Happy Birthday A.A. Milne

“Wherever they go, and whatever happens to them on the way, in that enchanted place on the top of the Forest a little boy and his Bear will always be playing.” A.A. Milne (Winnie-the-Pooh)

AAM was born in London on this day in 1882 and died in Sussex in January the year I was born.

Well-educated, Cambridge, a Veteran, he was married and had one son, Christopher Robin Milne.

He was a successful playwright and poet but did not become the iconic children’s author that has warmed the hearts of children of all ages for the last hundred years until he penned Winnie-the-Pooh (1926)

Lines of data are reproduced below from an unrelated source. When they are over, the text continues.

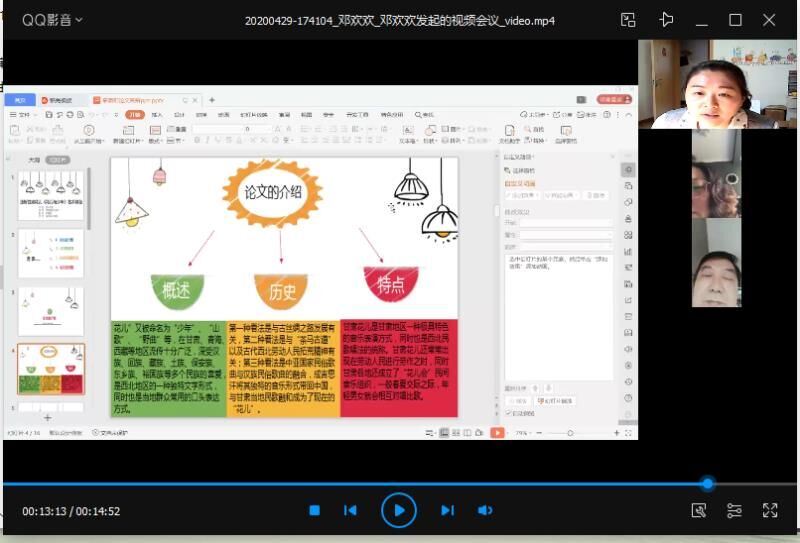Pin the player window on top

(x=667, y=20)
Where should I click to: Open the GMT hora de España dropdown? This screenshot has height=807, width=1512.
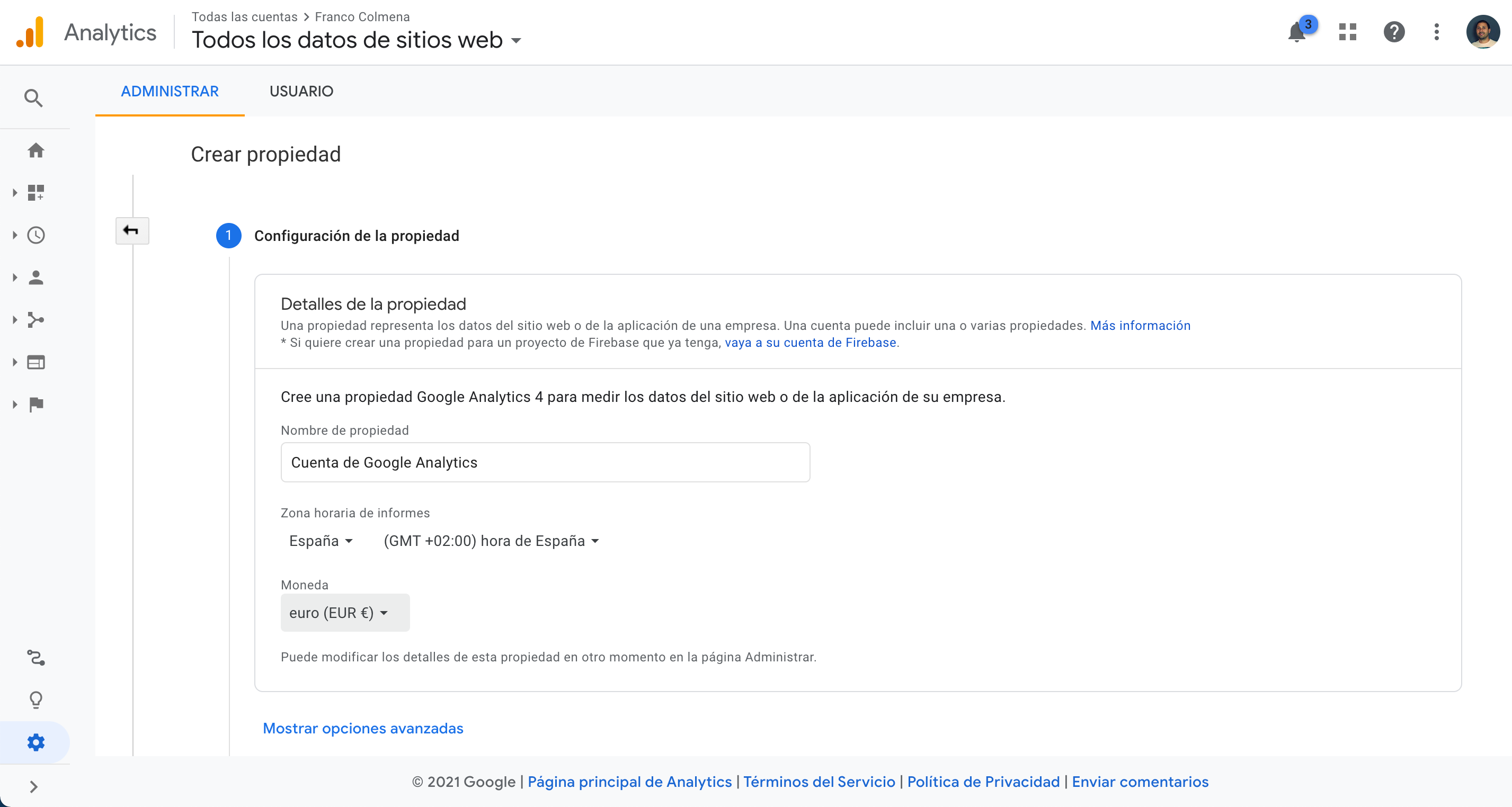tap(490, 541)
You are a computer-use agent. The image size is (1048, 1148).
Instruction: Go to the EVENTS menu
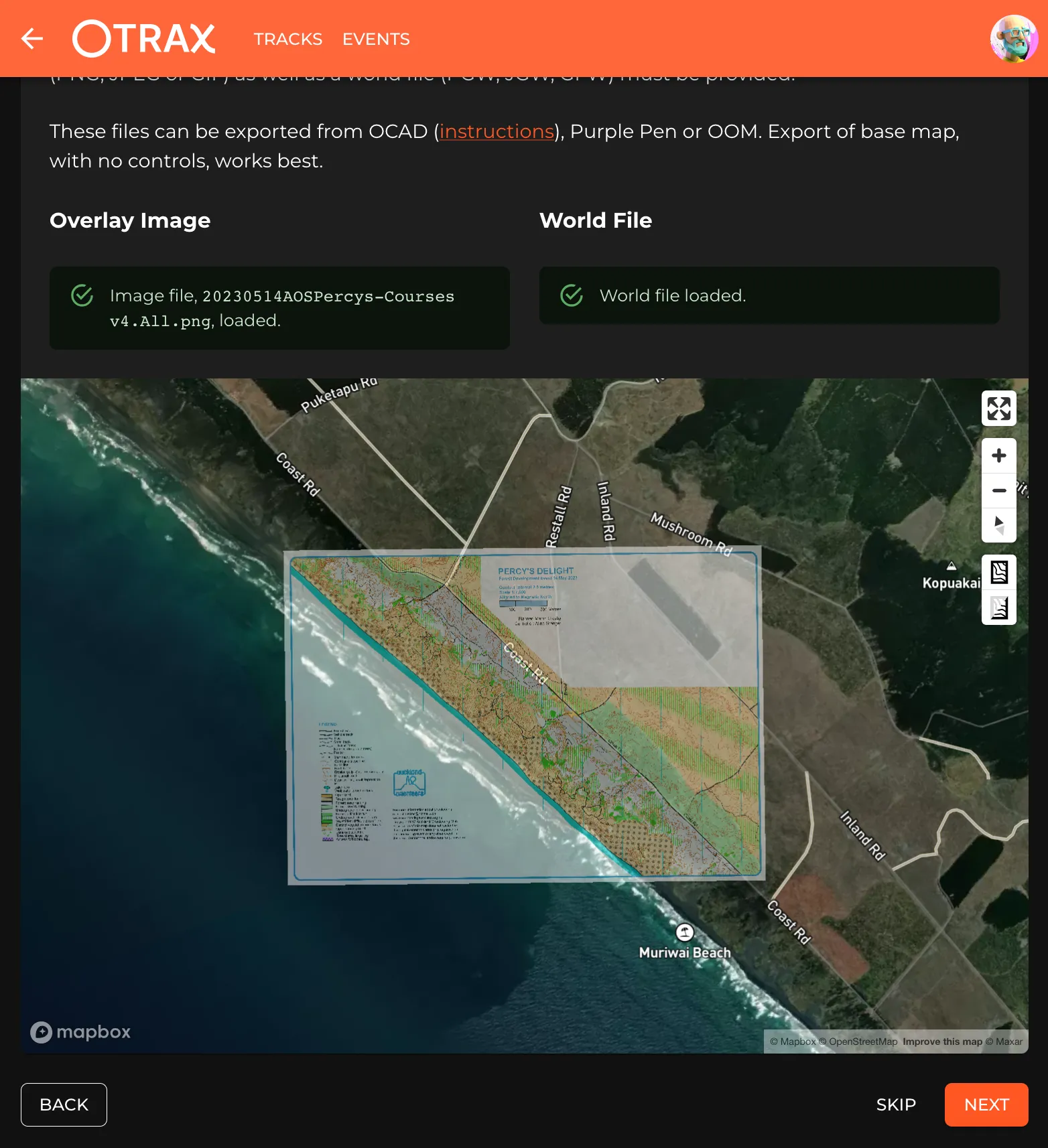point(376,39)
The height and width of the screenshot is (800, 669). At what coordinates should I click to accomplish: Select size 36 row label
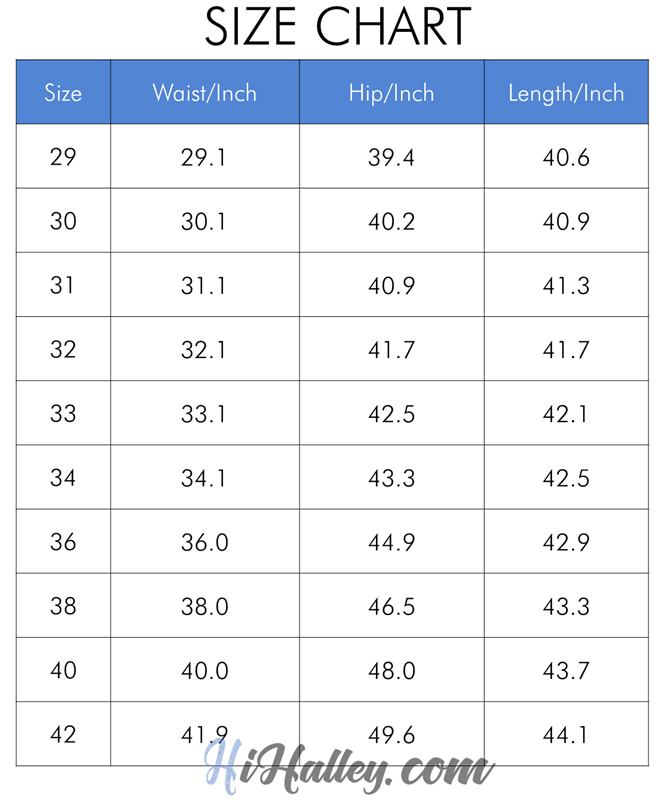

and The House at Pooh Corner (1928).

The two books are centered around AAM’s son Christopher Robin and his coterie of animated toys – a stuffed, simple and kind bear named Winnie-the-Pooh, that had been purchased for CR from Harrods in London, an irascible Rabbit, a melancholic donkey Eeyore, a bouncy tiger Tigger, a warmhearted kangaroo Kanga and her baby Roo, a wise Owl and a sweet and shy Piglet.

Those stuffed toys – minus Roo, who was lost during childhood in an apple orchard – now live forever on display at the 5th Avenue and 42nd Street Branch Public Library’s Rare Book Division (donated in 1987 by AAM’s American publisher, E.P. Dutton). Note, that library is a setting for some of the adventures in Free Radical.

These characters inhabit the “100 Aker Woods” (the Hundred Acre Wood) and share simple adventures and interactions demonstrating an instructive empathy, friendship, acceptance and kindness not often found in the real world. Like with JM Barrie’s Peter Pan the lost boys and Neverland, and Frank Baum’s Dorothy, Scarecrow, Tinman and Lion in Oz, the stories’ offered attraction at the beginning of the last century that suffered through wars and economic depression was an alternative creative world where readers – even adults – could escape from the mundanity and tediousness of daily existence.

And that is what good stories do. They remove you while you are reading from wherever you may be and take you to a place with special characters that become family and offer plausible magic and thrills and tell you unexpected stories that invoke emotions like love, happiness, sadness, loss and joy and demonstrate virtues like loyalty and bravery. Most of all, if they are any good, and hope to stand the test of time, the stories teach acceptance.

Today’s world can be a troubling place, and needs places like the 100 Aker Woods, Neverland, Oz and even Casa Claire, to allow us all to escape somewhere with characters you enjoy being around and where the day-to-day world cannot reach us.

So, Happy Birthday AA Milne, you brought a lot of happiness into this world that continues to impact each generation lucky enough to be exposed to your work.

Now, my fine, five readers, I hope Sunday allows you all to escape somewhere that makes you happy.

Me? I have my Casa Claire chores to do, where I get to hang around with Claire and her company of feral and domestic creatures here on a mystical spot of land thinking creative thoughts. It’s where I’ll always be playing with my magical mule, Claire.

But no matter what else we get up to, let us make today a great one.